Fascism, I think, was the most radical revolutionary movement that Europe has seen since the age of Constantine. Because unlike the French Revolution, unlike the Russian Revolution, it doesn’t even target institutional Christianity: it targets the moral/ethical fundamentals of Christianity. The French Revolution, the Russian Revolution are still preaching the idea that the victim should be raised up from the dust and that the oppressor should be humbled into the dust; it’s still preaching the idea that the first should be last and the last should be first just as Christ has done.
The Nazis do not buy into that.
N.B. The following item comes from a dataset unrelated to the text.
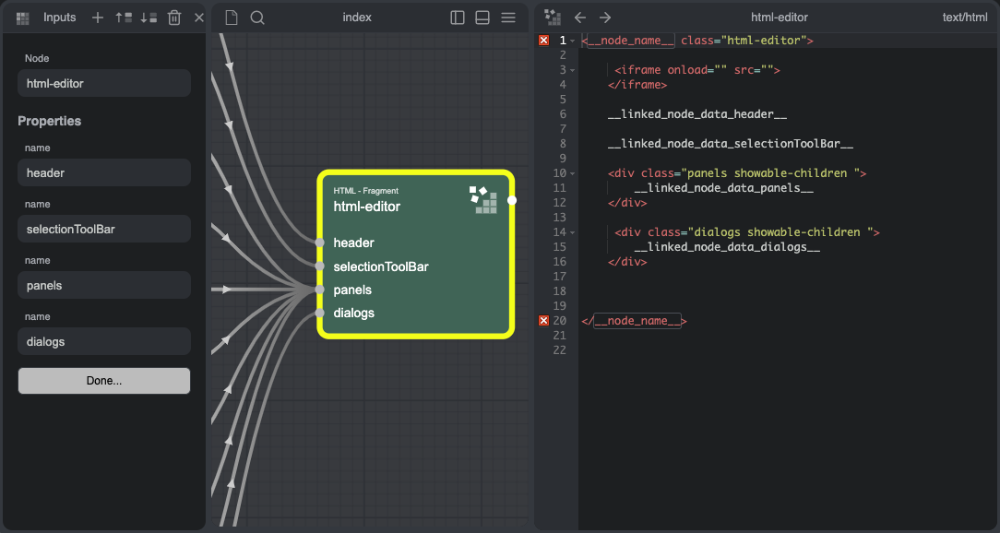
Task: Click the new document icon in graph toolbar
Action: [231, 18]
The Nazis buy into the Nietzschean idea that the weak are weak and should be treated as weak, as contemptible, as something to be crushed….
Atheists of today [like Richard Dawkins et al]… they are basically Christians. Nietzsche saw humanists, communists, liberals—people who may define themselves against Christianity—as being absolutely in the fundamentals Christian, and I think he is right about that because I think that in a sense atheism doesn’t repudiate the kind of ethics and the morals and the values of Christianity."
From: youtu.be/c0gsPo2ilj8
Exactly. And Nietzsche has almost nothing to say about marriage and family. That's a gamma giveaway sign too.